EXERCISE DATA
# # # #
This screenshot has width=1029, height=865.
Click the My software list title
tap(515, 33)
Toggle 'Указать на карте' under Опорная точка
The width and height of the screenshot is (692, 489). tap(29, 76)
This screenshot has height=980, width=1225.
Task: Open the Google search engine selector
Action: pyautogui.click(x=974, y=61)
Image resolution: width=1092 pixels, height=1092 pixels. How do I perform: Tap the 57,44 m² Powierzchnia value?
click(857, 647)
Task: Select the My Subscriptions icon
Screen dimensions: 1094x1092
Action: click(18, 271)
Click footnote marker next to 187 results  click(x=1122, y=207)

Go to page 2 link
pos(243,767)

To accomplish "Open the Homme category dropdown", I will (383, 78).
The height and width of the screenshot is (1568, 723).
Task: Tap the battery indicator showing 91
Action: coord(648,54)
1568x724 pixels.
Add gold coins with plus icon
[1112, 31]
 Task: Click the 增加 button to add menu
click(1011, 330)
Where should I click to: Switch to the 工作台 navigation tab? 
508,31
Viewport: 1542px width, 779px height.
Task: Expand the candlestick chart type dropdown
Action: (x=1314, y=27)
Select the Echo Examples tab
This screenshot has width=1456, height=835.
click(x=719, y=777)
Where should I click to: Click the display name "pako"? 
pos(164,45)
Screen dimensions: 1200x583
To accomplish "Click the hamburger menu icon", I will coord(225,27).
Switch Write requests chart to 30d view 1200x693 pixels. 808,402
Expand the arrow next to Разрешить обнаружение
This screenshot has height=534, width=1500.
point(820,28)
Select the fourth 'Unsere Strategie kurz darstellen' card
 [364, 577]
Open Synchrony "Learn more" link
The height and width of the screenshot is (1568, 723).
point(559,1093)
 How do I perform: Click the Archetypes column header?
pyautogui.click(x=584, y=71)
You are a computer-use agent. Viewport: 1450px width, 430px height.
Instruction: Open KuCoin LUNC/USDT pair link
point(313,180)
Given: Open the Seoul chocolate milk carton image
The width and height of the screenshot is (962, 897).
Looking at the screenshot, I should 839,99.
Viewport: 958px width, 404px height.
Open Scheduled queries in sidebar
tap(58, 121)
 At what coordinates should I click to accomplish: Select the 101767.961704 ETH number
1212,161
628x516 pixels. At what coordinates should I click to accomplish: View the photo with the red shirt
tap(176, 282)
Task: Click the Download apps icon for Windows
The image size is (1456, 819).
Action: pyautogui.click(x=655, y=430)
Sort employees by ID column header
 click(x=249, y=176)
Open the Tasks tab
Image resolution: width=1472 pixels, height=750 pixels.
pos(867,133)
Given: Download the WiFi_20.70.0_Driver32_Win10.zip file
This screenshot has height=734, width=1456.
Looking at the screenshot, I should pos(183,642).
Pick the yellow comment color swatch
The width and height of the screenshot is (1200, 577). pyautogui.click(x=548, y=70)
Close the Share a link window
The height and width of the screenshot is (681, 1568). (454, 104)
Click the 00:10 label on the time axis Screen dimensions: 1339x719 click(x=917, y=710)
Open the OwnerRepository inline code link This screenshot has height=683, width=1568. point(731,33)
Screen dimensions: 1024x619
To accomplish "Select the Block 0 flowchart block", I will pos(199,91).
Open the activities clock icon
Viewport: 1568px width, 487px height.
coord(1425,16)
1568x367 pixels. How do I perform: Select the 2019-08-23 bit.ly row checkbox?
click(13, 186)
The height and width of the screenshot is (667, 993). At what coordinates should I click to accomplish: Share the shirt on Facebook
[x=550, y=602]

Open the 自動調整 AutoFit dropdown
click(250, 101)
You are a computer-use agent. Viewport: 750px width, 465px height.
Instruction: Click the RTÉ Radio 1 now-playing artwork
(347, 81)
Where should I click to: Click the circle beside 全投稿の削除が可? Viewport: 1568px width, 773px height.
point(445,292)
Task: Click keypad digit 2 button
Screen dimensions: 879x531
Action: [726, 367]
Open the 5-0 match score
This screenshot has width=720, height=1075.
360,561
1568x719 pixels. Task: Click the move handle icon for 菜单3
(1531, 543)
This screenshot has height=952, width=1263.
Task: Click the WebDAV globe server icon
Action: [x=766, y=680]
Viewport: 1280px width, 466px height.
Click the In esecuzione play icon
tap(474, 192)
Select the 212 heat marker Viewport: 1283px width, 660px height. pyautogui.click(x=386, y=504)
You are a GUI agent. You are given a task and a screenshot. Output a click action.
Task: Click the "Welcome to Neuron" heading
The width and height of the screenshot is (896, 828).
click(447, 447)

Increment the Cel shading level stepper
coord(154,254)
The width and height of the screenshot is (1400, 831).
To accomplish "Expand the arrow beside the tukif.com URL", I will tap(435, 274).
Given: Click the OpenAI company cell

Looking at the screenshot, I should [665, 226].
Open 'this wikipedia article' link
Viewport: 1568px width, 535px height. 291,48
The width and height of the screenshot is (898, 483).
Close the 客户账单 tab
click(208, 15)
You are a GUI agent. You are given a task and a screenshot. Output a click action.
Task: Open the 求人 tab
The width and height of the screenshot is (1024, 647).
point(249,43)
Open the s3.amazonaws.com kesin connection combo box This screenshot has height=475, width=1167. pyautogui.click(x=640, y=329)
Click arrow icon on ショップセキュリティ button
# # # #
WHAT IS NEEDED
Report how many lines in the material contain the word "computer", writing the number and nothing more.

YOUR SOLUTION
2